### Required actions
• A. Reproduce the passage on proteasome inhibitor side effects word for word, starting at "Further proteasome inhibitors, currently" and ending at "of carfilzomib (13).".
• B. Resume the passage on proteasome inhibitor side effects, writing on from its final sentence.

### Supplied passage
Ultimately, ixazomib, an orally administered proteasome inhibitor, was approved for the treatment of relapsed and refractory multiple myeloma by the FDA and EMA in 2015. In the largest trial, which randomized ixazomib vs. placebo on top of lenalidomide and dexamethasone, gastrointestinal side effects were the most prominent non-hematologic adverse events associated with ixazomib (15). The incidence of hypertension (6% in the placebo vs. 5% in the ixazomib group), heart failure (4% in both arms), arrhythmia (16% in placebo vs. 15% in the ixazomib group), and myocardial infarction (1% vs. 2%) differed not significantly, suggesting less cardiotoxicity. Mechanistically, ixazomib inhibits the proteasome activity reversibly, comparable to the mode of action of bortezomib. Patients with clinical symptoms of arrhythmias, heart failure, or unstable angina were excluded from the trial. Venous thromboembolism was less frequent (8% vs. 11%) with the addition of ixazomib (15). Venous thromboembolism was also unexpectedly low in patients treated with bortezomib in combination with lenalidomide and dexamethasone (12).

Further proteasome inhibitors, currently not approved by the FDA or EMA, have been tested with varying results. Delanzomib and oprozomib did show only limited activity against multiple myeloma. Most frequently occurring non-hematologic adverse events were minor neuropathies and gastrointestinal side effects, respectively (16,17). Marizomib, an irreversible proteasome inhibitor, showed promising results regarding anti-tumor activity. Cardiac side effects were not reported so far. Also, parameters indicative of cardiac side effects, such as left ventricular ejection fraction, longitudinal strain, or biomarkers, however, were not reported/measured (18). Some recent studies only report or measure electrocardiogram (ECG) data (16). However, ECG screening is not sufficient to detect cardiotoxicity and did not reveal the inherent cardiotoxicity of carfilzomib (13).

Interestingly, Clinical data also show that proteasome inhibitors might be protective against venous thromboembolism in patients at increased risk. Patients treated with lenalidomide (immunomodulatory drugs) and dexamethasone had less thromboembolic events with the addition of a proteasome inhibitor (11% without ixazomib vs. 8% with ixazomib, see Table 1) (15). Another phase I trial on bortezomib in combination with lenalidomide and dexamethasone only showed a venous thromboembolism rate of 3%, which is strikingly low when compared to lenalidomide and dexamethasone therapy in other studies without proteasome inhibitors (12). Different proteasome inhibitors exhibit distinct non-hematologic side effects. Simplified, with all limitation of the current literature, we can conclude, that bortezomib is mainly associated with neurotoxicity, ixazomib with gastrointestinal side effects, and carfilzomib with cardiotoxicity.

Stored data:
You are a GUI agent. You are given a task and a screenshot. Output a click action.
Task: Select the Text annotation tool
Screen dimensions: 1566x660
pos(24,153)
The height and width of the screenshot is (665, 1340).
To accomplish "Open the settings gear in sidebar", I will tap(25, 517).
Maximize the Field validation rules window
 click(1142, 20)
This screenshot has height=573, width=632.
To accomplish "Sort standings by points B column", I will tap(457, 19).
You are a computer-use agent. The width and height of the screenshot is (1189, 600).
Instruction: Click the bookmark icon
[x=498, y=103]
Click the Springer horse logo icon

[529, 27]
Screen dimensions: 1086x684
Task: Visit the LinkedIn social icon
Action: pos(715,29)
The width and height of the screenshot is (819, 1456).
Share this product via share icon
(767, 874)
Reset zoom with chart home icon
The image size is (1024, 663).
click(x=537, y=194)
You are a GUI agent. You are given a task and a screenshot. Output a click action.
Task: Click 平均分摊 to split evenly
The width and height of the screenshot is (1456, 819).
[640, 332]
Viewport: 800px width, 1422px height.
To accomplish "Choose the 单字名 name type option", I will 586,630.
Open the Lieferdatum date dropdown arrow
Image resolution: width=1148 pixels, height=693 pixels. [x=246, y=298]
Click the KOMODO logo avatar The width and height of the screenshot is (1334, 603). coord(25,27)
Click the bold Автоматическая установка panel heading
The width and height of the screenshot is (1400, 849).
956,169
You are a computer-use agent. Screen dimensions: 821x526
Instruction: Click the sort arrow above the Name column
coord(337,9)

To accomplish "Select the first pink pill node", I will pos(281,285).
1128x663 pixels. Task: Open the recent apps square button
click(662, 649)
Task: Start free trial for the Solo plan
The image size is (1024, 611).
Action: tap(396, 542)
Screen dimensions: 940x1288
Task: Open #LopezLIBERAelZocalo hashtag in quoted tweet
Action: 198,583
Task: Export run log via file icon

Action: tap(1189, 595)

### Solved tasks
• A.
Further proteasome inhibitors, currently not approved by the FDA or EMA, have been tested with varying results. Delanzomib and oprozomib did show only limited activity against multiple myeloma. Most frequently occurring non-hematologic adverse events were minor neuropathies and gastrointestinal side effects, respectively (16,17). Marizomib, an irreversible proteasome inhibitor, showed promising results regarding anti-tumor activity. Cardiac side effects were not reported so far. Also, parameters indicative of cardiac side effects, such as left ventricular ejection fraction, longitudinal strain, or biomarkers, however, were not reported/measured (18). Some recent studies only report or measure electrocardiogram (ECG) data (16). However, ECG screening is not sufficient to detect cardiotoxicity and did not reveal the inherent cardiotoxicity of carfilzomib (13).

• B.
According to a pooled analysis of phase II studies on carfilzomib comprising 526 patients, 22% (n=116) of patients developed cardiac side effects, 13.3% (n=70) showed arrhythmia, mainly atrial fibrillation, 7.2% (n=38) exhibited heart failure, 2% (n=9) developed treatment-associated cardiomyopathy, and 3% (n=18) suffered from ischemic heart disease. Most cardiovascular events occurred early with the first few doses administered (19). A recent retrospective study on 96 patients with multiple myeloma treated with bortezomib or carfilzomib, which sought to identify patients at risk for proteasome inhibitor-related cardiotoxicity, was not able to show any classic cardiovascular risk factor (e.g., hypertension, smoking, diabetes, etc.) to be predictive. History of atrial fibrillation/flutter or heart failure, however, was significantly more prevalent in patients experiencing cardiovascular events, emphasizing the importance of closely monitoring patients under proteasome inhibitor use (20). Concomitant radiation of the chest and anthracycline therapy increases the risk for carfilzomib mediated cardiotoxicity, while baseline biomarkers and echocardiography were not able to identify patients at an increased risk for cardiovascular events (21,22). Serum troponin levels are not indicative of heart failure. However, nt-pro-BNP levels concomitantly rise with decreased ejection fraction (23). Thus, clinical follow up with echocardiography and biomarkers is controversially discussed.


What can we learn from preclinical data?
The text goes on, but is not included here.